In 1988 they released the album  RPM  (known as  Os quatro Coiotes ), which was a sales failure selling only 200,000 copies. The atmosphere between the components was not good and with many frictions, mainly from egos, the band broke up the following year.

In 2001, Paulo Ricardo returned to work with RPM partners and released the single "Vida Real". At the end of the same year, work began with MTV Brasil to launch a RPM special with CD and DVD. The album "MTV RPM 2002", sold more than 300,000 copies of the CD and 50,000 copies of the DVD taking RPM back into the spotlight.

In 2003, after disagreements between the members, the RPM is again undone.

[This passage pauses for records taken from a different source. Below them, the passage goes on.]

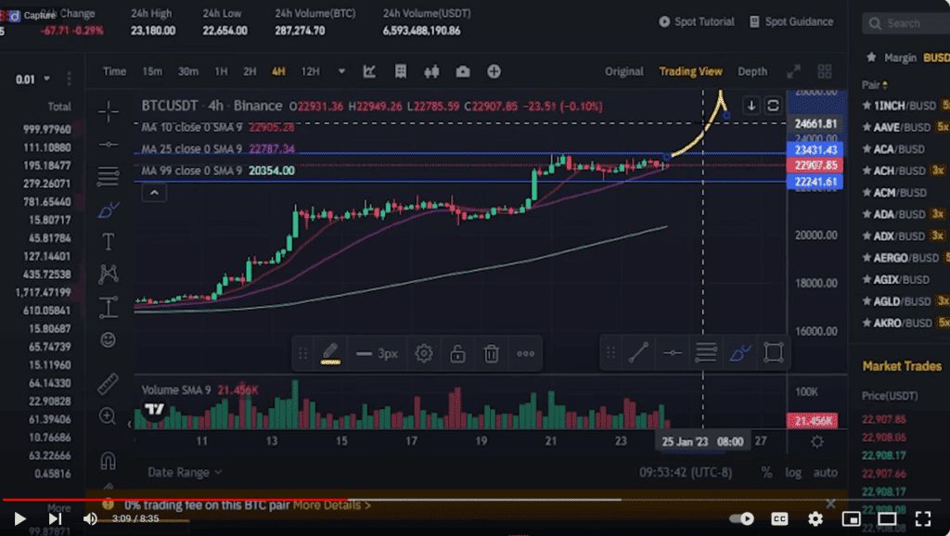
Task: Play the YouTube video
Action: [19, 518]
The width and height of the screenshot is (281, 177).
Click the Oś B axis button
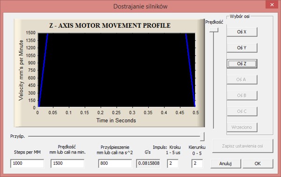242,95
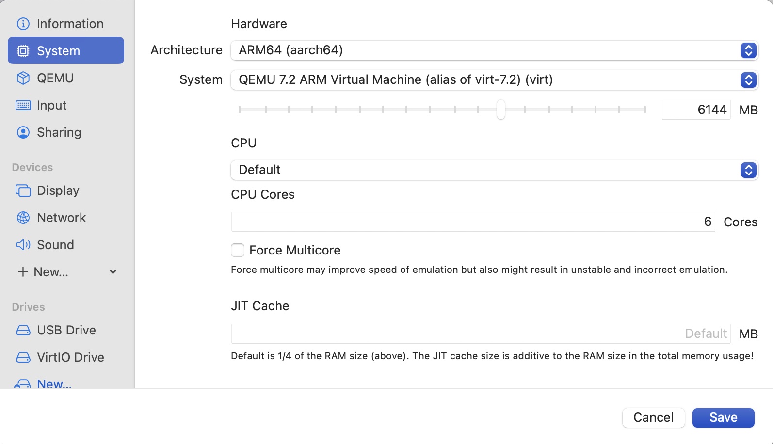Click the VirtIO Drive icon

coord(23,357)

In early 2011 Paulo Ricardo and Luiz Schiavon were already composing new songs and rehearsing with Fernando Deluqui and Paulo P.A. Pagni. Where they released the album with new songs “Elektra” was on November 18, 2011.

Solo career
His solo career began shortly after the break with the band RPM. Released in 1989 entitled "Paulo Ricardo", it featured the hits "A Step of Eternity" and "A Fina Poeira do Ar". In 1991, their second album, “Psico Trópico”, was released. 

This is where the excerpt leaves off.